▶ Task objective
Using the data that follows, state the number of lines holding the word "computer", and give no other output.

▶ Data in this exercise

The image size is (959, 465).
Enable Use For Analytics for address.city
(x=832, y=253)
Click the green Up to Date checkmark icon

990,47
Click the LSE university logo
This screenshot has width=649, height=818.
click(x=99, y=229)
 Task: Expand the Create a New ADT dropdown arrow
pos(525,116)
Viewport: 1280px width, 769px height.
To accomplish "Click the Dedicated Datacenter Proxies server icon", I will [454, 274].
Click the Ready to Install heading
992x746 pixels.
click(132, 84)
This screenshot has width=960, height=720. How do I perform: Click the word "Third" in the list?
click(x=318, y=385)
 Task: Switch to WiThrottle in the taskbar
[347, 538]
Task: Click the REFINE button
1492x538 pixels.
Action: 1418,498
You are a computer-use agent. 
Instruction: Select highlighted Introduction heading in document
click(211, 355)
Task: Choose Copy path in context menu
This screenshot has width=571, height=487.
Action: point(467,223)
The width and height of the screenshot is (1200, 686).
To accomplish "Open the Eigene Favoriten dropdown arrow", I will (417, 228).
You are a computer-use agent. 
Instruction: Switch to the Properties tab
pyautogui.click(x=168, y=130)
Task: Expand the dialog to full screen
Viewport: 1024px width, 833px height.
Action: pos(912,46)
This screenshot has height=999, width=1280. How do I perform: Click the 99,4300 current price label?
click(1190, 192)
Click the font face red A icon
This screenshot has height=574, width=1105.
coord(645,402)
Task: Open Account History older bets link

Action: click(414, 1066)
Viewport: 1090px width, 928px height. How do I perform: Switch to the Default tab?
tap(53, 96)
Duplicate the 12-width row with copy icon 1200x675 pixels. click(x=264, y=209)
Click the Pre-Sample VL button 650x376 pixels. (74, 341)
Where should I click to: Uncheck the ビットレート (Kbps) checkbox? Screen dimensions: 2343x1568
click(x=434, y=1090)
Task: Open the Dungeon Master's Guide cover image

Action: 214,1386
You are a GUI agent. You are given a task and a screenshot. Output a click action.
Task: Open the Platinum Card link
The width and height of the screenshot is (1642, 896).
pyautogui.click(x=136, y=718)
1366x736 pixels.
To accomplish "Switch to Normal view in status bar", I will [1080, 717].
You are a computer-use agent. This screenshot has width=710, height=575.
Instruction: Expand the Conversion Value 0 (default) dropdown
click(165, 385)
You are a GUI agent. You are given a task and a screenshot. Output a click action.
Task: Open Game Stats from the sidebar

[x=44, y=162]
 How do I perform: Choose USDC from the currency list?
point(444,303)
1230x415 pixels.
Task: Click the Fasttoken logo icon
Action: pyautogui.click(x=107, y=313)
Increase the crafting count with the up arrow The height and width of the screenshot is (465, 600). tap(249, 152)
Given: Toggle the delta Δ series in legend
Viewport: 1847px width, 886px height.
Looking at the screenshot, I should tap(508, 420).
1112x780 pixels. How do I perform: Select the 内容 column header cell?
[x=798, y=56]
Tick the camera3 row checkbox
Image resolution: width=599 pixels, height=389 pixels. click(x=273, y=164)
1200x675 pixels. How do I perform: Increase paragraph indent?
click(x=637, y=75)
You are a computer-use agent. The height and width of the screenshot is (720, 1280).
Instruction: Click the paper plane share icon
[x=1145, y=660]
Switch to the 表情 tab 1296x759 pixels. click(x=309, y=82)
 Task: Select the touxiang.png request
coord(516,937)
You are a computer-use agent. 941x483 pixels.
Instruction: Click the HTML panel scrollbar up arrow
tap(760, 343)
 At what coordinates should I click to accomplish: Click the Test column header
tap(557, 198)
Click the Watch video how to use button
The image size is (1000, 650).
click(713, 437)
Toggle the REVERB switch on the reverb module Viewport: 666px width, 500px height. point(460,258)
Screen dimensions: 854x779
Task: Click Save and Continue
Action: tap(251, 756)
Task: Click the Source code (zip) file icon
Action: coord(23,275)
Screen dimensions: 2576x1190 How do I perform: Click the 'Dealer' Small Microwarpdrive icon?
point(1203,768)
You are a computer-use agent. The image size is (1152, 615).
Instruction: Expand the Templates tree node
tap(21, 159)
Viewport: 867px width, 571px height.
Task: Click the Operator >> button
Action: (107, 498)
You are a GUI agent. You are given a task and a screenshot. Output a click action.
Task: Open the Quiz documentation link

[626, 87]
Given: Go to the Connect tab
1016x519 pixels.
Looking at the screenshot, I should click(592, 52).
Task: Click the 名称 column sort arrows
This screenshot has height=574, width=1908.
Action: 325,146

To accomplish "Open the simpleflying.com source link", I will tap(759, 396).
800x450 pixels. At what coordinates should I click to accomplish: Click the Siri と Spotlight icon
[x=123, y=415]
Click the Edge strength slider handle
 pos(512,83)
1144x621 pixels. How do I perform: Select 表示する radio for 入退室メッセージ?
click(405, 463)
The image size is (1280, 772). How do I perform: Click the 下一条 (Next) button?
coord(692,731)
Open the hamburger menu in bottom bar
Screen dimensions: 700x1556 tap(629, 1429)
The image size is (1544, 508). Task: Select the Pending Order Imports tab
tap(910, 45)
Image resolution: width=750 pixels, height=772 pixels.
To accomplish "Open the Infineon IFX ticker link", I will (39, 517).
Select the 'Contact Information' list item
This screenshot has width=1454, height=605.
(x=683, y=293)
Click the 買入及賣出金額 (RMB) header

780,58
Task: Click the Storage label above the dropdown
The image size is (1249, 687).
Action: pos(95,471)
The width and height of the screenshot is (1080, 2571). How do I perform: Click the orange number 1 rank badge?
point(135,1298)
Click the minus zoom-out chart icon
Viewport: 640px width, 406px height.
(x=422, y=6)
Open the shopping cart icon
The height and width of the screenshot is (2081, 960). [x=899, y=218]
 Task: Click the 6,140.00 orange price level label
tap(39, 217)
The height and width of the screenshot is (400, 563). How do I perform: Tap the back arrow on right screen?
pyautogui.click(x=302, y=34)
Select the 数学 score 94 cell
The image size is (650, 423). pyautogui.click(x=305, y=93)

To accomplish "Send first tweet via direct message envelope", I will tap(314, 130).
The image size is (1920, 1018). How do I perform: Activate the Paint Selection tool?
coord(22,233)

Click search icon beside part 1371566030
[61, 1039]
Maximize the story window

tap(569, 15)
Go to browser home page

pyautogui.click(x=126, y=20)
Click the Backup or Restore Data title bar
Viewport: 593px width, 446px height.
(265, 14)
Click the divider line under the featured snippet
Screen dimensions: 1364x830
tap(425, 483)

▶ Your response
6